Travelling home from a gig is often tinged with exhaustion and is all about relaxing and making sense of the gig/day/weekend before, and harnessing post-gig energy. There’s a bus called Rapid Express, that runs very late between Dublin and Waterford, like a Nitelink. Soon everywhere in Ireland will be a suburb of Dublin. The first verse of a song – ‘Here is Home’ – that I wrote on this bus after a gig, goes:

“Rapid Express, stress excess / ah what a mess now made / Make me new like a baby just / learning learning learning.”

From the get-go, we wanted to emulate the chatty social feeling that you hear in early hip hop or the euphoria of good techno parties, and create a public party space where eye contact happens. So it makes sense that most of our nine songs are written on-the-go, often on public transport. It probably won’t always be like this – I am in the very early stages of writing a piece which will be in a house in September and is more domestic and intimate, and often find myself thinking about it while cooking dinner.

I bought a laptop cheap when I was doing some gigs in New York last year and I take it everywhere with me. Sometimes I like to write with pen and paper, especially on planes, though my fingers find it easier to type now than to handwrite. A journey without snacks is a hideous place. Bananas are full of potassium – it is as if they were designed for human consumption, the way the hard peel protects the food centre, and comes off in convenient panels.

Although I write words alone and work on them over and again before showing them to anyone, I also really need to road test material and get feedback from people I trust. There is a long and gradual process of honing and re-working the original concept that I enjoy a lot. I tend to think of the performances we have coming up and work backwards from there. I am a writer rather than a musician and I write songs in a very formulaic way – at one point our sets were very monotone, all party songs, so I wrote a song called ‘Epidemic (we need you here)’ which is a ballad to wave your hands to.
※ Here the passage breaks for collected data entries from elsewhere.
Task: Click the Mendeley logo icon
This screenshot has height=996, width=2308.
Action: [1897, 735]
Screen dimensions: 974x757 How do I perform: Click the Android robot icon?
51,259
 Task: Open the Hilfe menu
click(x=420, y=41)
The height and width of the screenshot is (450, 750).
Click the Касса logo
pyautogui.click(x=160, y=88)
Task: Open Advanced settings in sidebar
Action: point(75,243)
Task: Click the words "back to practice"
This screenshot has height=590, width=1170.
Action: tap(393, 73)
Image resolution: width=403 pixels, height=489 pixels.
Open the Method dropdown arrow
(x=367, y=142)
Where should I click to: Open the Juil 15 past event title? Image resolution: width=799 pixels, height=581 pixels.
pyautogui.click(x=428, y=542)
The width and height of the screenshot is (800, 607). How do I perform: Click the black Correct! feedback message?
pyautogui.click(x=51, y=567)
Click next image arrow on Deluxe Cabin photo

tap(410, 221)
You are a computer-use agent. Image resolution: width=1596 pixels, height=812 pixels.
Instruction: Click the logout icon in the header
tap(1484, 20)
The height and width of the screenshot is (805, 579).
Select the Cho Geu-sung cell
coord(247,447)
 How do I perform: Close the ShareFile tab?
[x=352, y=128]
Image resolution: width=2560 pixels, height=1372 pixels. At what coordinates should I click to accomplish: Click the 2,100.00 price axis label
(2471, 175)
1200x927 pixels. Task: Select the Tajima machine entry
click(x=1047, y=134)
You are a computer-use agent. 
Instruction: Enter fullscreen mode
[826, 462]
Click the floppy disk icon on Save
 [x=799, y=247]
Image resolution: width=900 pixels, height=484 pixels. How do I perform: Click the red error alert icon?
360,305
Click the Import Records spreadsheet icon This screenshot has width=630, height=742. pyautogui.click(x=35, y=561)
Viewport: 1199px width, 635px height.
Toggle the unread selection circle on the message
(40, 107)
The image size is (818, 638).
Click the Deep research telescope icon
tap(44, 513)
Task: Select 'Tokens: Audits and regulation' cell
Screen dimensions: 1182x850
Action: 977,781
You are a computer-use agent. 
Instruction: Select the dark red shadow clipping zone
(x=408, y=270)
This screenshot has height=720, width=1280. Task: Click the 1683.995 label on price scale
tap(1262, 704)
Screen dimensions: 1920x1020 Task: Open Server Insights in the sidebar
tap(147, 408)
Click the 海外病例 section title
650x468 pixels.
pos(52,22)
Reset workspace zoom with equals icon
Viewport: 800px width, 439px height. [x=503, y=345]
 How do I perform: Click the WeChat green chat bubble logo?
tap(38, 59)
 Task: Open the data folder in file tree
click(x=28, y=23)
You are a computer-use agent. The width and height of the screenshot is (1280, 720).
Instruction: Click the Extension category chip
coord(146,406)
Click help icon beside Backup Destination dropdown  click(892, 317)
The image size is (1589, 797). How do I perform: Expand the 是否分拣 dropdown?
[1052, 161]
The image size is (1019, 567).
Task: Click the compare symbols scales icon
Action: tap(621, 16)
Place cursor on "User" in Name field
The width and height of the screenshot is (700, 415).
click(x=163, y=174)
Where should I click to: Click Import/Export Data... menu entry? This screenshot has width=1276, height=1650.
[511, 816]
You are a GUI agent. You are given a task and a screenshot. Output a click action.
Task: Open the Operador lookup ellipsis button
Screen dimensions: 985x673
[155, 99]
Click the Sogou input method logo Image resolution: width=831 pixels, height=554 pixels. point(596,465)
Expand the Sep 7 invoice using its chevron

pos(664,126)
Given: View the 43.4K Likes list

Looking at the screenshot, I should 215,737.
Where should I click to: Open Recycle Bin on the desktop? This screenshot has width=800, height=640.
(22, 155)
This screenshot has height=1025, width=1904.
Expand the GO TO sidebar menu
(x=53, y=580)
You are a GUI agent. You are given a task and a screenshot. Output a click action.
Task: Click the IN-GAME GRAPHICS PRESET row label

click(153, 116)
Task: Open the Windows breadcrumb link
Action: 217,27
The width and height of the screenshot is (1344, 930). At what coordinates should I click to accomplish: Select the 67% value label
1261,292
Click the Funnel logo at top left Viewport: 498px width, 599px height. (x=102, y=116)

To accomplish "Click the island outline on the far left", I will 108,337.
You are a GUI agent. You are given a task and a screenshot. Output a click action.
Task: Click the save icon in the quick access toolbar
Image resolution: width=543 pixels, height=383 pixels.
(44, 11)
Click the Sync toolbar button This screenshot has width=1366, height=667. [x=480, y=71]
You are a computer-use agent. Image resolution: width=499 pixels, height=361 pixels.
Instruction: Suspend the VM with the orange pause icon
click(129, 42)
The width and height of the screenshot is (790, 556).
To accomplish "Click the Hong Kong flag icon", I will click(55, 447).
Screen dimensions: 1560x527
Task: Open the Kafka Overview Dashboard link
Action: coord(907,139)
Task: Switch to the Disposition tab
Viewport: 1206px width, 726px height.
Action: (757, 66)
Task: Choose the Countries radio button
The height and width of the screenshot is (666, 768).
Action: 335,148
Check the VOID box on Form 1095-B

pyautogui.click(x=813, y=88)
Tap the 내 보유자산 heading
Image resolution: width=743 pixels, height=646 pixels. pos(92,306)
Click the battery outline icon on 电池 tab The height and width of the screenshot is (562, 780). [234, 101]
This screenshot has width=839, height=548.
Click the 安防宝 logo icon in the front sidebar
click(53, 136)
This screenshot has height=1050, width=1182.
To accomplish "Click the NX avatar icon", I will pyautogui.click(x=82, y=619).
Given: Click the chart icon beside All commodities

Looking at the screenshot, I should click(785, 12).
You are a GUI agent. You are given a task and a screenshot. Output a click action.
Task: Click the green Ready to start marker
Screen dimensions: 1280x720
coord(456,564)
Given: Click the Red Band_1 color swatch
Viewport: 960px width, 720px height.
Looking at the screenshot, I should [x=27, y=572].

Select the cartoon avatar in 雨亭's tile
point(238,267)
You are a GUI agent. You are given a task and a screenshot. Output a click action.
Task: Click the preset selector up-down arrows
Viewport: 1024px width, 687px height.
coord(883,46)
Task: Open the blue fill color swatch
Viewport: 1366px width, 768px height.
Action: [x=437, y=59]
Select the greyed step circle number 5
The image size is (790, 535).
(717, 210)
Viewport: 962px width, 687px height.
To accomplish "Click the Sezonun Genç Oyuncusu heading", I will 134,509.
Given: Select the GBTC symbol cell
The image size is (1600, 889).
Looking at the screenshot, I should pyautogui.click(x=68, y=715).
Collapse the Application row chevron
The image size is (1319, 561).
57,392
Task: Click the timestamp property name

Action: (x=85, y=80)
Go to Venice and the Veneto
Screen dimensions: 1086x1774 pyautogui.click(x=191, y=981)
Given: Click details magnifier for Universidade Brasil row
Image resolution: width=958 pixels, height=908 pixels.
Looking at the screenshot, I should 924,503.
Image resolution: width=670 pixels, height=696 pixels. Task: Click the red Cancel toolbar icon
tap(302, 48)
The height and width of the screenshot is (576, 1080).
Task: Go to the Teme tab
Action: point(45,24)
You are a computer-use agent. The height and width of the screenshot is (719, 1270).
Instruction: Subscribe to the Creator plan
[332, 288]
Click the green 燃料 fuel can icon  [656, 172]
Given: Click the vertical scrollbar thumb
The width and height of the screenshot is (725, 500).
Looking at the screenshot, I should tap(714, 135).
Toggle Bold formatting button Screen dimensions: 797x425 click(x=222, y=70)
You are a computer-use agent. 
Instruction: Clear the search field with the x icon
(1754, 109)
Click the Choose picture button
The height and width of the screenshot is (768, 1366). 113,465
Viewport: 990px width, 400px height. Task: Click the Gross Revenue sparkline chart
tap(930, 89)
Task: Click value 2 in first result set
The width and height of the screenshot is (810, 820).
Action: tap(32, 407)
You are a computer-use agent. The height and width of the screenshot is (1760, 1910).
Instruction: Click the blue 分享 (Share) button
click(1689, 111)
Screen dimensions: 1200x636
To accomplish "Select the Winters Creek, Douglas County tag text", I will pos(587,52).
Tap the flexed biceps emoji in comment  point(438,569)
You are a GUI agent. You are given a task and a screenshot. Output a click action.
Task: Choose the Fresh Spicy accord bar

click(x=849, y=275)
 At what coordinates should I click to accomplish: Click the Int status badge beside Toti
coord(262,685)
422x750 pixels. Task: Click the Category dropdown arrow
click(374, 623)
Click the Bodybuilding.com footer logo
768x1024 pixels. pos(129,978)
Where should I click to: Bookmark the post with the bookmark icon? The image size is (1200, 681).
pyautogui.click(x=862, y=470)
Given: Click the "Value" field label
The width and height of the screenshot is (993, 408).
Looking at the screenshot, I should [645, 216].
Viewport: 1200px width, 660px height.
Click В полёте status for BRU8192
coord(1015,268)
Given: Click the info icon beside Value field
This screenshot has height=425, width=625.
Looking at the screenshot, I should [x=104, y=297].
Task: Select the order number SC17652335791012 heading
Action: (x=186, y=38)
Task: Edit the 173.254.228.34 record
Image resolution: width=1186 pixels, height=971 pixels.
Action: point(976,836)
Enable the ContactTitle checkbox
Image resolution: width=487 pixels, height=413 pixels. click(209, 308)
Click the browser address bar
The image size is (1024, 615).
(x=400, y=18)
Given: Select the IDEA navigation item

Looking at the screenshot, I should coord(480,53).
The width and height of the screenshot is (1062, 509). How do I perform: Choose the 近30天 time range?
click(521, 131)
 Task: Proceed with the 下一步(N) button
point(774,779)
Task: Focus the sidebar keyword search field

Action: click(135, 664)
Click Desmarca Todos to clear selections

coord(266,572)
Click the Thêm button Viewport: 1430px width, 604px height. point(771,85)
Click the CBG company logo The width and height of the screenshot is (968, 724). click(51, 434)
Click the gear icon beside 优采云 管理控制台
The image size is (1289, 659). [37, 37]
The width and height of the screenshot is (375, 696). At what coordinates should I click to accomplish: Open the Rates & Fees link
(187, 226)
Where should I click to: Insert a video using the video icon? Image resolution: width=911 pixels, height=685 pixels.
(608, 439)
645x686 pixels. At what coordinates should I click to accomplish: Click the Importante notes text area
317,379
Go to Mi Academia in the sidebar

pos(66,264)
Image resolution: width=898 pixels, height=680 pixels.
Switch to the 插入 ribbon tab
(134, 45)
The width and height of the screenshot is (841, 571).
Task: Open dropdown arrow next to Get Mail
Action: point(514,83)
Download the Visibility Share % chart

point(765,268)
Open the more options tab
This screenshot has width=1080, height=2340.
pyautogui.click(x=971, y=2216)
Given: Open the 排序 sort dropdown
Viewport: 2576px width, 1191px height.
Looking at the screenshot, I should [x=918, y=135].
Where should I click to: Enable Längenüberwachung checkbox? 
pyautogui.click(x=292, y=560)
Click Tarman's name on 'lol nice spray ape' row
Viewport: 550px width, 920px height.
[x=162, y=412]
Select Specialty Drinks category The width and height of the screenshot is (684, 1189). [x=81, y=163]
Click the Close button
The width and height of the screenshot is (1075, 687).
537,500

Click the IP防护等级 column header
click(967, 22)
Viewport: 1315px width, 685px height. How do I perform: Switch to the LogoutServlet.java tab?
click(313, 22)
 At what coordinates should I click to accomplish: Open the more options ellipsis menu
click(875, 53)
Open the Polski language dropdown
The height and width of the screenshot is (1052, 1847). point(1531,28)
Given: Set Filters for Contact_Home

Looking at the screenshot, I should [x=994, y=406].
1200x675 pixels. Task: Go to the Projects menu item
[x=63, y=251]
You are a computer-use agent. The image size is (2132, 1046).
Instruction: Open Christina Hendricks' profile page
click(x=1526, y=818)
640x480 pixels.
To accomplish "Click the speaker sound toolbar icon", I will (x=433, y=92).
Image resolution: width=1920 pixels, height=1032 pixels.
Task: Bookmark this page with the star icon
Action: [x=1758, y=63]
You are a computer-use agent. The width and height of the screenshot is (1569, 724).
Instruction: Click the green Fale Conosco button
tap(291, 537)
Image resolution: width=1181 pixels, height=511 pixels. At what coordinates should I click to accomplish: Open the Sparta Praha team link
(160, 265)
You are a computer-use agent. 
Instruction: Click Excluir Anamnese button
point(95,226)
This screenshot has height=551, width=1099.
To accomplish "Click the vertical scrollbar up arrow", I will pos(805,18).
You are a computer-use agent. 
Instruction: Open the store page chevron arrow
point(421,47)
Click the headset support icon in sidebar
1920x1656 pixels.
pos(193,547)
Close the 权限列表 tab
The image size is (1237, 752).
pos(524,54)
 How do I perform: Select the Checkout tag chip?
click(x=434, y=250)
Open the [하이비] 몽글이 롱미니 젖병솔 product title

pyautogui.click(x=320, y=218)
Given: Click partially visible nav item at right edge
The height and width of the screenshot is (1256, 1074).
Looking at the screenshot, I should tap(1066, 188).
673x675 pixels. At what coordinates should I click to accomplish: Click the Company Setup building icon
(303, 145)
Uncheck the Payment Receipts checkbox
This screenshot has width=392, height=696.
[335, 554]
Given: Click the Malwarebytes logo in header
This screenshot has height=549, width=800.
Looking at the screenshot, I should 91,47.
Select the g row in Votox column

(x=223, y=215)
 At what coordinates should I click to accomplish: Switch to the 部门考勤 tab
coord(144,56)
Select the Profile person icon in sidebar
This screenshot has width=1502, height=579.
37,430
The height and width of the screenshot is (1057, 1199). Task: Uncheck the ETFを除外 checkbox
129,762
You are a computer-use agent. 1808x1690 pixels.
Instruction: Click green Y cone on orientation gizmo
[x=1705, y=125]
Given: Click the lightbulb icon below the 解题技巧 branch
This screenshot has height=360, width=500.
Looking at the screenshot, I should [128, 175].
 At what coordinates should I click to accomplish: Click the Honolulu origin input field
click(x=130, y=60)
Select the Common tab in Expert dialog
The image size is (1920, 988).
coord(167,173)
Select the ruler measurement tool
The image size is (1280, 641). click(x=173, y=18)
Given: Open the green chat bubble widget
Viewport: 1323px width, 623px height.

The best thing about a journey like this is that at the end of it you have arrived somewhere else, and that place is either home or at a gig. If we come up with an idea while walking to the gig we can incorporate that easily, if not always seamlessly. One of my favourite things about live performance is the simplicity and directness of it. If you think about things for too long without taking action then you lose resolve and energy and courage.”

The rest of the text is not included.